Un paso más

Un paso más

Frecuentemente, uno que ha creído el Evangelio y recibe a Jesucristo como su Salvador piensa que eso es todo. Luego aprende que el Evangelio y su nueva vida en Cristo abarca mucho más. Después de aprender más, toma la decisión de dar testimonio público por medio del bautismo, y pensará: “No hay más.” Sin embargo, el Espíritu Santo obra en muchas maneras para enseñar, edificar, y producir buen fruto. Siempre hay que tomar un paso más adelante.

Y les dijo Jesús: Venid en pos de mí, y haré que seáis pescadores de hombres (Marcos 1:17).

… Y dicho esto, añadió: Sígueme (Juan 21:19).

En Marcos 1, Jesús recién dio inicio a su ministerio público, y llamó a sus primeros discípulos a seguirle. Ellos tomaron los primeros pasos de aprendizaje, obediencia y servicio. Luego en Juan 21, Jesús ya fue crucificado y resucitó. Estaba preparando a los discípulos a llevar a cabo su obra de llevar el Evangelio a todas las naciones. El principio básico sigue siendo lo mismo. “Camina en pos de mí. Sígueme.”

Algunos oyen el Evangelio por primera vez y siguen oyendo. Luego creen, y después se dan cuenta que tienen que identificarse como discípulos de Jesús por el bautismo y otros pasos de obediencia.

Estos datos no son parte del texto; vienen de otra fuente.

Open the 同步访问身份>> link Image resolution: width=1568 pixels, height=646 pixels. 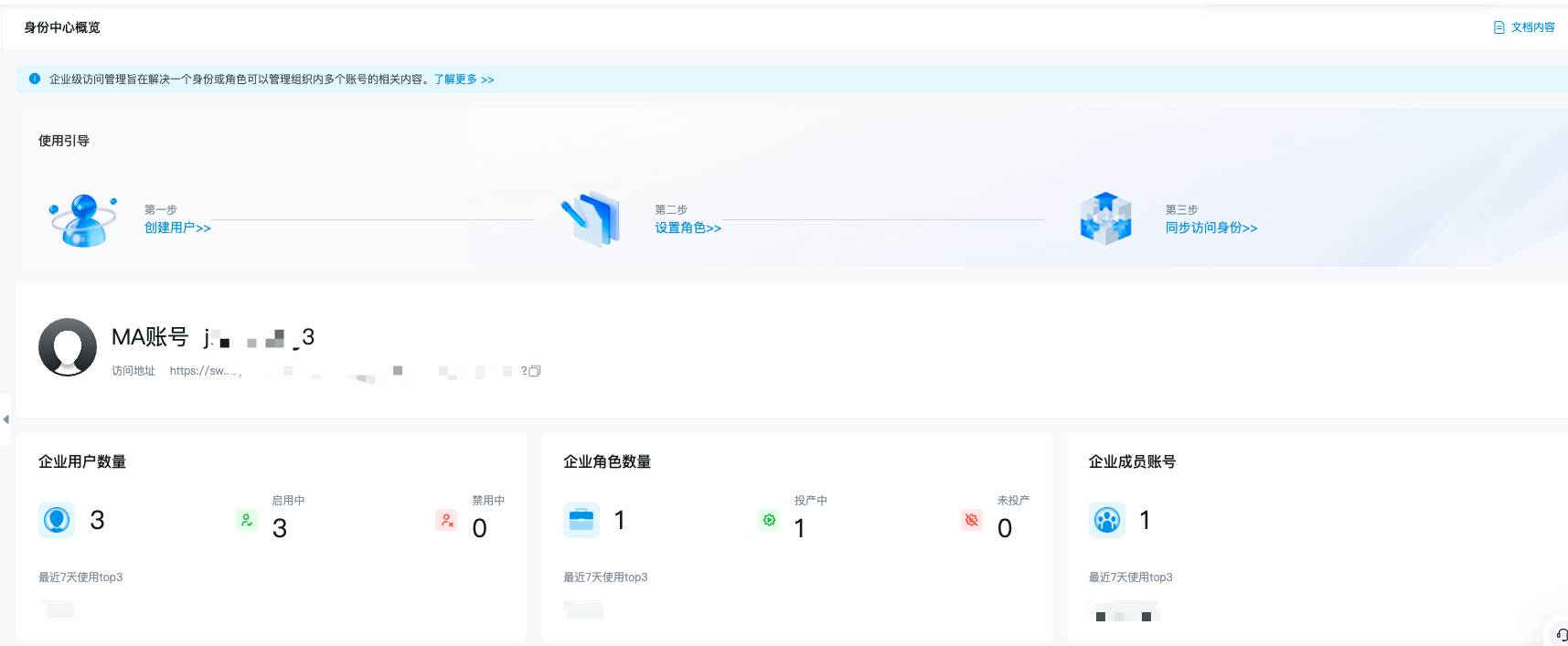[1211, 228]
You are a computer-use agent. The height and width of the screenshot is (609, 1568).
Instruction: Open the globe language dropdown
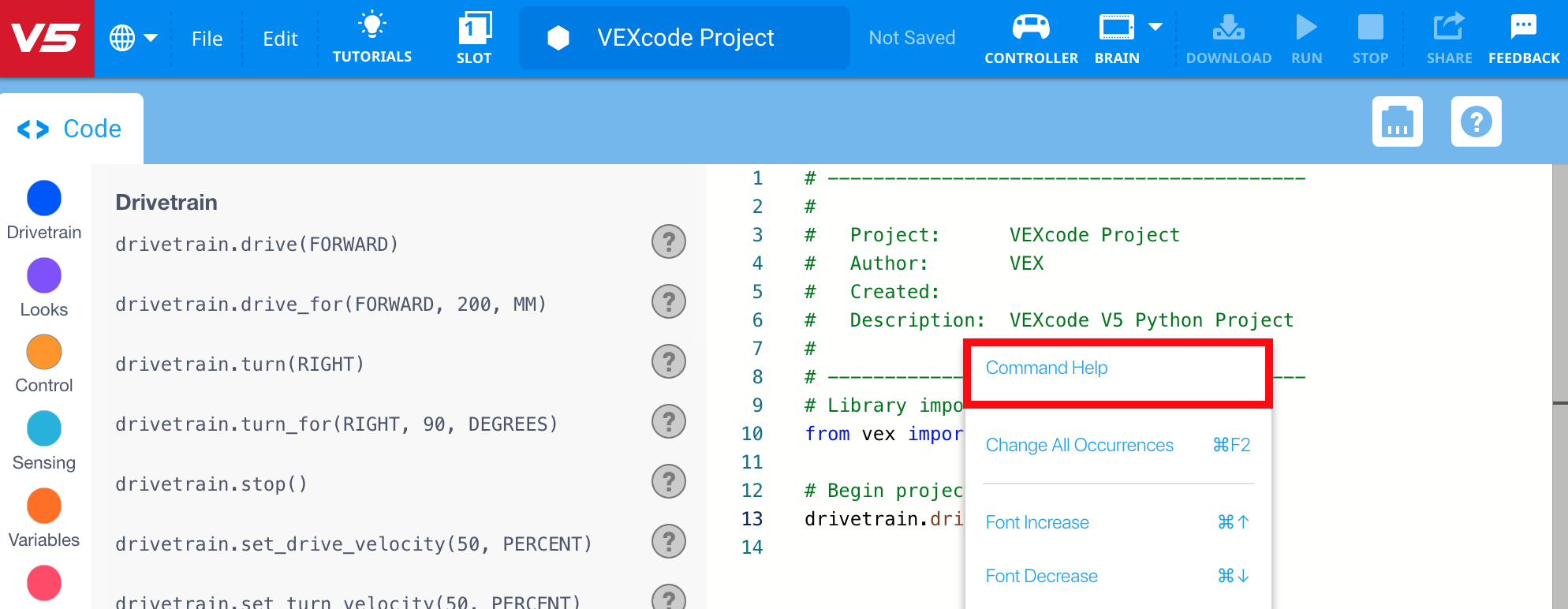point(133,38)
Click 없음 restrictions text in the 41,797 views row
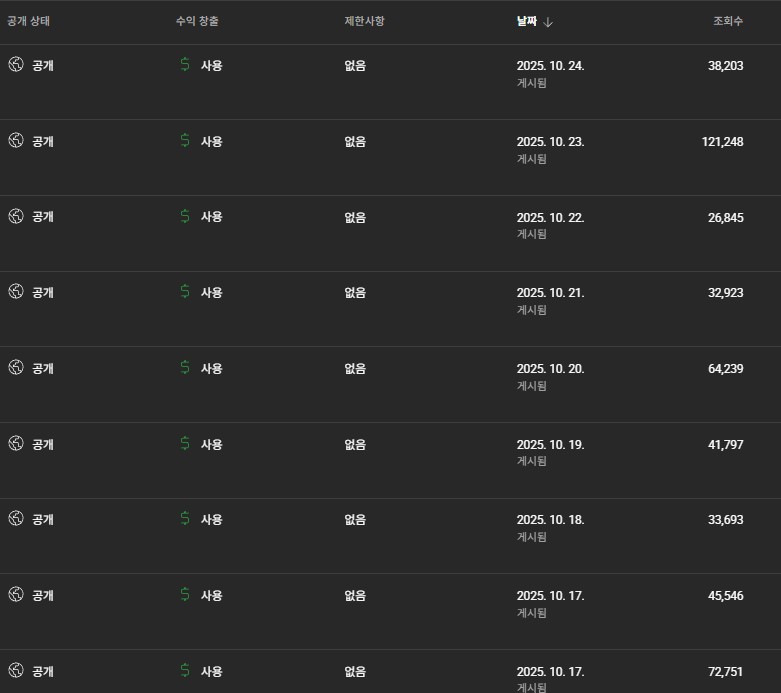Viewport: 781px width, 693px height. 355,444
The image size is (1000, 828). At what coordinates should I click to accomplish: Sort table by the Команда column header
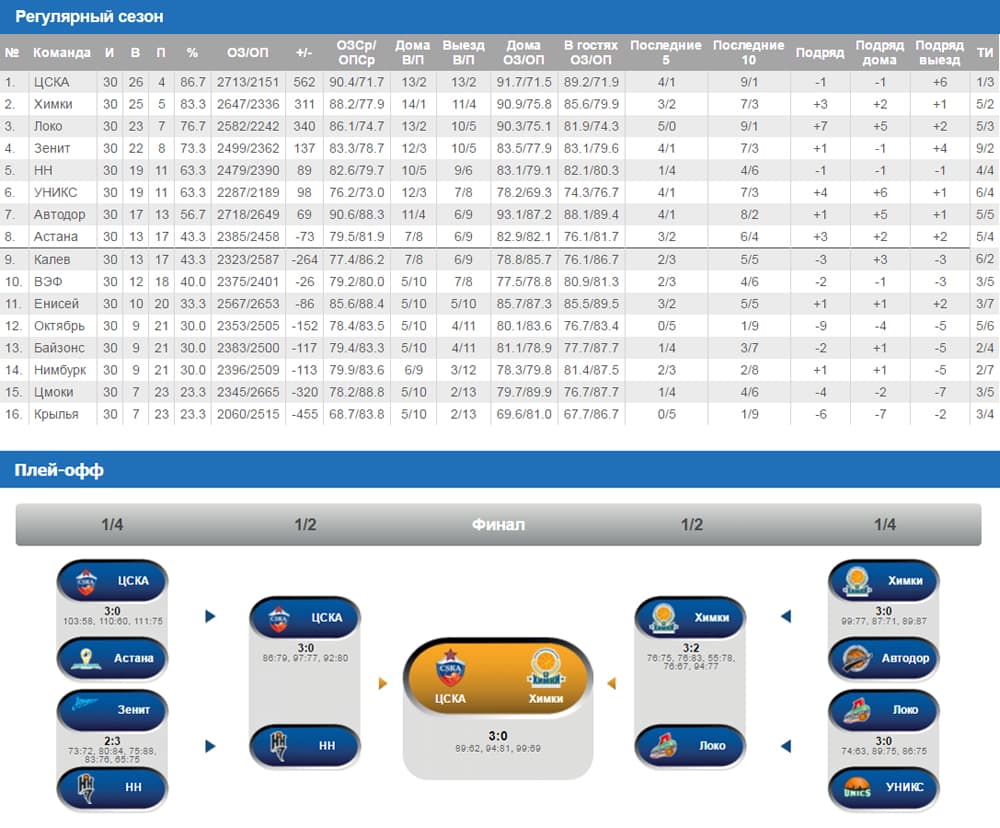click(x=62, y=53)
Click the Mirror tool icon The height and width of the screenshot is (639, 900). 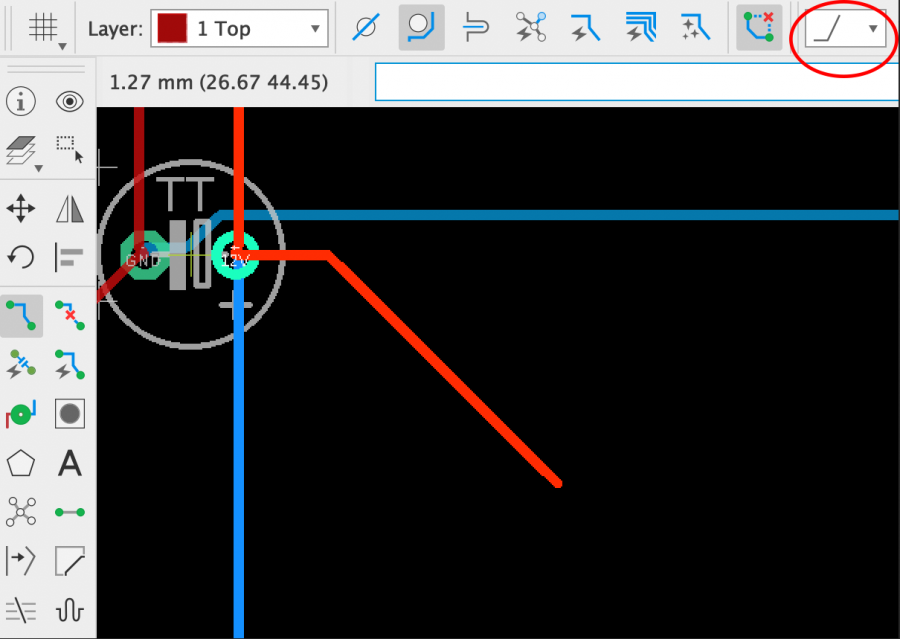70,209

Próximamente, aprenden que ellos están capacitados por el Espíritu Santo para servir y toman decisiones de servicio. Un paso más adelante, ven la necesidad de llevar el Evangelio a otros, y empiezan a oír el llamado de Jesús de seguirle para cruzar las fronteras que separan a los que están fuera de Cristo. Son misioneros en su vida diaria.

Oyente. Creyente. Discípulo. Siervo. Misionero.

Siempre debemos preguntarle al Señor. “¿Qué paso más quieres que yo tome?”